Tinkler could not immediately be reached for comment on the re-election of the board.
The tycoon attacked Whitehaven Managing Director Tony Haggarty, saying cows on a farm owned by Haggarty “see more of him than his management team”.
After the vote, Haggarty said a “clear mandate” had been delivered for the board to focus on its strategies to improve Whitehaven’s fortunes amid sliding coal price.
“The only suggestion I could give Nathan Tinkler is to get his own house in order and leave the running of Whitehaven to those with the experience and qualifications to do so,” Haggarty said to applause from shareholders.
Shareholders had sent Tinkler a clear message, Haggarty said.
“They have delivered the existing board and management team a clear mandate to focus on delivering Whitehaven’s clearly articulated strategy.”
Tinkler’s stake in Whitehaven was acquired after it took over two companies he controlled, Aston Resources and Boardwalk Resources, in a $2.5 billion deal in April.

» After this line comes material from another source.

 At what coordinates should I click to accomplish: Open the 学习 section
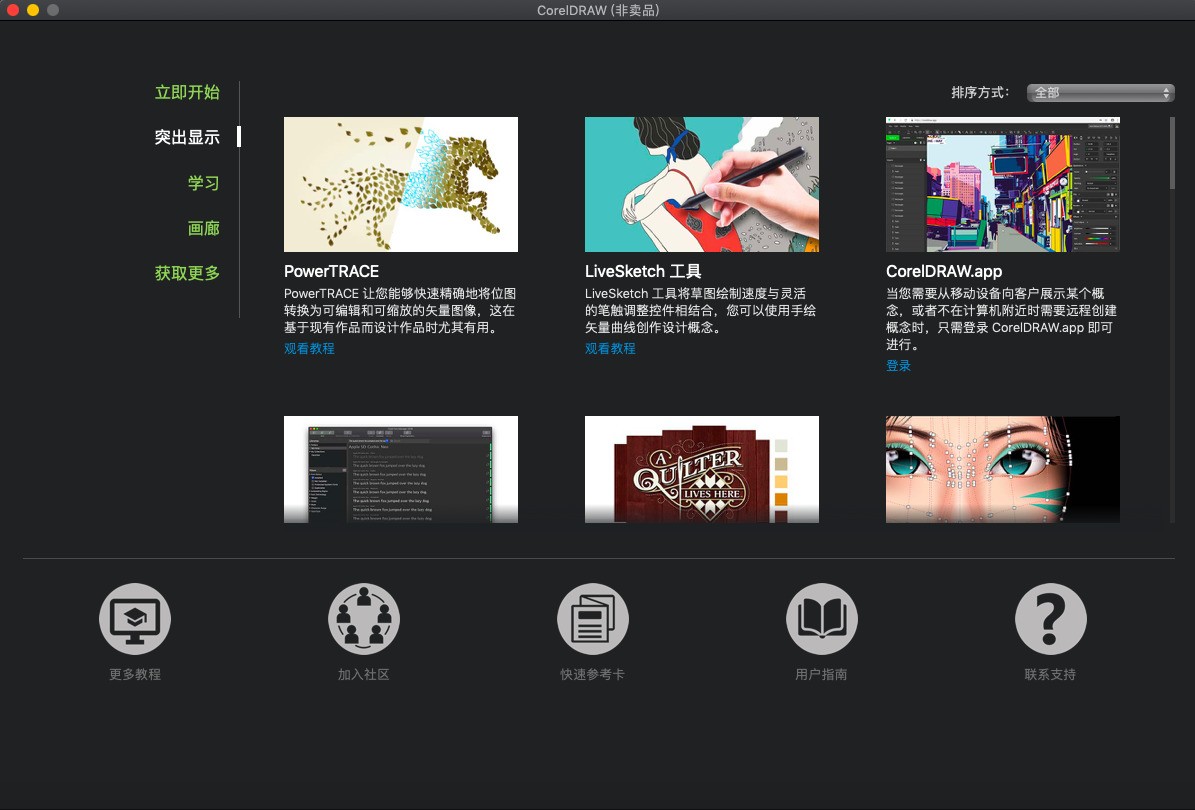point(203,183)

He failed to secure funding for a $5.5 billion bid to take Whitehaven private in August and last week wrote to the board seeking to be released from an agreement that prevented him from acquiring additional shares in the company.
Tinkler also used an open letter to shareholders, published on Wednesday, to criticise delays to production at the company’s Maules Creek project.
Vaile said the company planned to bring the project into production as quickly as possible and “our clear objective is to be producing coal by Q1 2014.”
Whitehaven warned last week after prodding by Tinkler that its profits could slide this year if coal prices weaken.
Tinkler had sought confirmation that the company’s outlook for earnings before interest, tax, depreciation and amortization was close to the market consensus of A$188 million, which the company did say was in line with its current projections.
Whitehaven warned, however, that if coal prices stay as weak as they are now, EBITDA for the year to June 2013 could slide to A$50 million.
Whitehaven shares are now trading just below A$3.00, down from more than $6 in April.